E eu deliro com tudo o que diga respeito a génios (que não acredito na sua
existência) e aos rótulos “o melhor”, “o maior”, “o mais belo”, “o pior”. “Ingratos”,
eu digo. Eu digo, “Esperem. Não se precipitem”. Mas não, não me adianta pedir
calma a ninguém. Ninguém tem calma. É tudo desenfreado. Tudo fala de enfiada. Não
pelos meios-termos, as meias-medidas, que talvez trouxessem o mundo mais
acomodado de igualdades, sem tanta assimetria.
Ali ao lado, a
mulher, na máquina da verdade, assegura que nunca roubou o cordão de ouro da
sua mãe. A máquina diz que é verdade. Está safa. Já não será apelidada de
ladra. A máquina é que sabe. As máquinas têm sempre razão.
E eu penso,
“Muitos de nós vós deveríeis ir à máquina da verdade”.

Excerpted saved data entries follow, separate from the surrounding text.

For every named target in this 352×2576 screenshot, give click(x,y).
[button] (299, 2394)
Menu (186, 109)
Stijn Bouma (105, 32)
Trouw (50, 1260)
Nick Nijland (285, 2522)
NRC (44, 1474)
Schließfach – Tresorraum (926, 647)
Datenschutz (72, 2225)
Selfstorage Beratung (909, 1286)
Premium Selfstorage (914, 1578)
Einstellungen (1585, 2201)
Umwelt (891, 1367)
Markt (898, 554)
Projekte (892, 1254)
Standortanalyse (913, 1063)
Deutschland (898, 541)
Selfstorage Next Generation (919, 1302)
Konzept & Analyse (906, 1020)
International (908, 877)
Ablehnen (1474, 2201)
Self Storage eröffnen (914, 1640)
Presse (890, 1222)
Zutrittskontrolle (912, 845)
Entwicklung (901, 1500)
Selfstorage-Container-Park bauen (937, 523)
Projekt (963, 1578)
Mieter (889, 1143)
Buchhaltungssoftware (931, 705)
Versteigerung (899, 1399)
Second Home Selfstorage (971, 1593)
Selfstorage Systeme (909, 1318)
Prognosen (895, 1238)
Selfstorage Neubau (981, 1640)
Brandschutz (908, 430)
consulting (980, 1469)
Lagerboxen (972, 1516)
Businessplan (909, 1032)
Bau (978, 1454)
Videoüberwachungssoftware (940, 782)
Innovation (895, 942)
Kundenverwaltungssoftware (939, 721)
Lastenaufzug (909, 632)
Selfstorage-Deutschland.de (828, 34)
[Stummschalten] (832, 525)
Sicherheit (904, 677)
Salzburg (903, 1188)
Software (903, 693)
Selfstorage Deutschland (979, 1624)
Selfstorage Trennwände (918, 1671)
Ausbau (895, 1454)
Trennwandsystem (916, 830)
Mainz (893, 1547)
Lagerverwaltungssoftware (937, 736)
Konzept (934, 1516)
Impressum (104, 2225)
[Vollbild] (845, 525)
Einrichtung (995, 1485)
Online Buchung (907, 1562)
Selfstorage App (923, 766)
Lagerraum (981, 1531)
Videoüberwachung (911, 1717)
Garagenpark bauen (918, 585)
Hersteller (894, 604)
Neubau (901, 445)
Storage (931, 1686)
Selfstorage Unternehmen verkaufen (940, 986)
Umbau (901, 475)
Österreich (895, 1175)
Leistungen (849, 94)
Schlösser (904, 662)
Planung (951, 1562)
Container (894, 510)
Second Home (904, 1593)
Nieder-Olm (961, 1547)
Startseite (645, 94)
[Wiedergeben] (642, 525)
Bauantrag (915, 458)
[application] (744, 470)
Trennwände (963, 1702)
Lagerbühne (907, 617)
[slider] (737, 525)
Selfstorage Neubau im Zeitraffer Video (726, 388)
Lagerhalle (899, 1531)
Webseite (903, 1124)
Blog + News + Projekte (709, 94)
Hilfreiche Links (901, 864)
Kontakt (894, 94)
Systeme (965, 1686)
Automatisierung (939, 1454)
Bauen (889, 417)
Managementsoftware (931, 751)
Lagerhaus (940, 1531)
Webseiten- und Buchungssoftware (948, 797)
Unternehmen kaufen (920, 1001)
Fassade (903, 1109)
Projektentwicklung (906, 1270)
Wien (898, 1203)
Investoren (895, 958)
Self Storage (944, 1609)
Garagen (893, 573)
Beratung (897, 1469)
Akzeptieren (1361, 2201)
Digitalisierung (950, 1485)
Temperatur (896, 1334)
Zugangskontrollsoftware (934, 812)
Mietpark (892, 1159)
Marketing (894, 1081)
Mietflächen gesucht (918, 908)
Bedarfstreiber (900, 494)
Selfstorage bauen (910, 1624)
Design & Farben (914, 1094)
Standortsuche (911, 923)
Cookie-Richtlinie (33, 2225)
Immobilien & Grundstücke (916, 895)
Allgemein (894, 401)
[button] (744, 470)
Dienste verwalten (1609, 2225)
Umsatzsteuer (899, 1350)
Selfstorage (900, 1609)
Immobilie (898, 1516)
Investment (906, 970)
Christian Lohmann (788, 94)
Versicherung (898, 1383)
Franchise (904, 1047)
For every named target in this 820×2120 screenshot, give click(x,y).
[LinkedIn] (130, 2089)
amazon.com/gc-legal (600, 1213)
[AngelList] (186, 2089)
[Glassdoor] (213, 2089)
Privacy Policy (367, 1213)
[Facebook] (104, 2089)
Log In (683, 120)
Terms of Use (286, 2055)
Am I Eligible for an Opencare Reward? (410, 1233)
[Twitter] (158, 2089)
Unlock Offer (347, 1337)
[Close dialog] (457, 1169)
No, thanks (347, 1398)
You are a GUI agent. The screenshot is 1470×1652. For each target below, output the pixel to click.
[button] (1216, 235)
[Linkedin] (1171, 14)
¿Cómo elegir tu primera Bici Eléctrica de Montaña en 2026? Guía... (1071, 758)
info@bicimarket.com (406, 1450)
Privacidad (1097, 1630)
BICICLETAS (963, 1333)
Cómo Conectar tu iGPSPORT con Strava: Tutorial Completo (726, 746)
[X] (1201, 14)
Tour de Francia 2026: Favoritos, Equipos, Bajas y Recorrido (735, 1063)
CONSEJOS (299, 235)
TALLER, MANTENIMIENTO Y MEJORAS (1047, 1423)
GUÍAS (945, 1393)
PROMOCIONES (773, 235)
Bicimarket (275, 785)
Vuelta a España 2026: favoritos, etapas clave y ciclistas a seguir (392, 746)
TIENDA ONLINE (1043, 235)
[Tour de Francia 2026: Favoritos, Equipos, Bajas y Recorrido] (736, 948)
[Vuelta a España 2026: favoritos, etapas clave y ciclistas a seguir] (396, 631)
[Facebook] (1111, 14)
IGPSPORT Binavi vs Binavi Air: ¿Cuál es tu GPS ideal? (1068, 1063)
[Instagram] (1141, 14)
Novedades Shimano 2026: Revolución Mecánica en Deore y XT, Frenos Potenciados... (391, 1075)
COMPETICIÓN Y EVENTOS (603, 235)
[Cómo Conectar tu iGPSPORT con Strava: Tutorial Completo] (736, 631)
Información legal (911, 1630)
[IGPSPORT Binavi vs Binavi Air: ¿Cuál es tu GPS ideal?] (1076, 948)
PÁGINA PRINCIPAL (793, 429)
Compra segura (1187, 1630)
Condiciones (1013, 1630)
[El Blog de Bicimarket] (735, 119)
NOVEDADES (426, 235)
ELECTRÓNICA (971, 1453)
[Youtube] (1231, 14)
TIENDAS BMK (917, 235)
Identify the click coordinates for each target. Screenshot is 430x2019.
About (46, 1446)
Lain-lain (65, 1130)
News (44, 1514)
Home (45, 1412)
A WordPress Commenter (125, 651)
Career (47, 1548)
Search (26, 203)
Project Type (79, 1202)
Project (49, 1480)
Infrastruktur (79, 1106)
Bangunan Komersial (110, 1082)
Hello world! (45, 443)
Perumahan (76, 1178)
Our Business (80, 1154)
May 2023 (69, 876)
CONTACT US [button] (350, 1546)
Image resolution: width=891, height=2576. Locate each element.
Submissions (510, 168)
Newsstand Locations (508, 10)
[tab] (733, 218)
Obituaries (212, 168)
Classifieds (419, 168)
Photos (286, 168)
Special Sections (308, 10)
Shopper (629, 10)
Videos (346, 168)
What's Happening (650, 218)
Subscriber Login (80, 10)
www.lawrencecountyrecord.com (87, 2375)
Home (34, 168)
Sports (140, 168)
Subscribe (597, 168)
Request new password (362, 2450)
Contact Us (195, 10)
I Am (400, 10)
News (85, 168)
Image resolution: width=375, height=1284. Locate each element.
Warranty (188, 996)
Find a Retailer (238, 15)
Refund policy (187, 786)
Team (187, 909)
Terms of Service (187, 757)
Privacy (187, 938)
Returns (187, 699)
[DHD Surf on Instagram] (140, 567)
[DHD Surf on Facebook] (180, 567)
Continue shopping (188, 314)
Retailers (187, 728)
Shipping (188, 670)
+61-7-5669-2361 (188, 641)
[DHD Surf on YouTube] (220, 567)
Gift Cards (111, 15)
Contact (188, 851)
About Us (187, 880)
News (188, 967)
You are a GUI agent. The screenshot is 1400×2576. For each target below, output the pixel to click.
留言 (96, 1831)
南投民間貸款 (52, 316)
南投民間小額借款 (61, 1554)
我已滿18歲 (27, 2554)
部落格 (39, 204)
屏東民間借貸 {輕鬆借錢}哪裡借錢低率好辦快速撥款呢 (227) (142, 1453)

Lembro-me, por exemplo – lembro-me muitas vezes – que a Agustina Bessa-Luís ainda está viva e não divulgam a obra dela, não fazem programas sobre ela, não falam nela, no que é e no que foi. Fazem-na esquecida de existir ainda. As jovens gerações não lhe conhecem nem nome nem obra. E eu penso, “O que dirão da Agustina quando ela morrer?”.
Esse bicho
pavoroso que se auto-alimenta é um dos escafandros que contribui para o estado
em que a cultura se encontra-Não-se-encontra. Não aceitam nada de novo. Não
acreditam em nada, só para serem conta tudo. Esses Velhos do Restelo, a dizerem
«[…] Ó glória de mandar! / Ó vã cobiça
[…] // Chamam-te ilustre, chamam-te subida, / Sendo dina de infames vitupérios;
/ Chamam-te Fama e Glória soberana, / Nomes com quem se o povo néscio engana![…]»*.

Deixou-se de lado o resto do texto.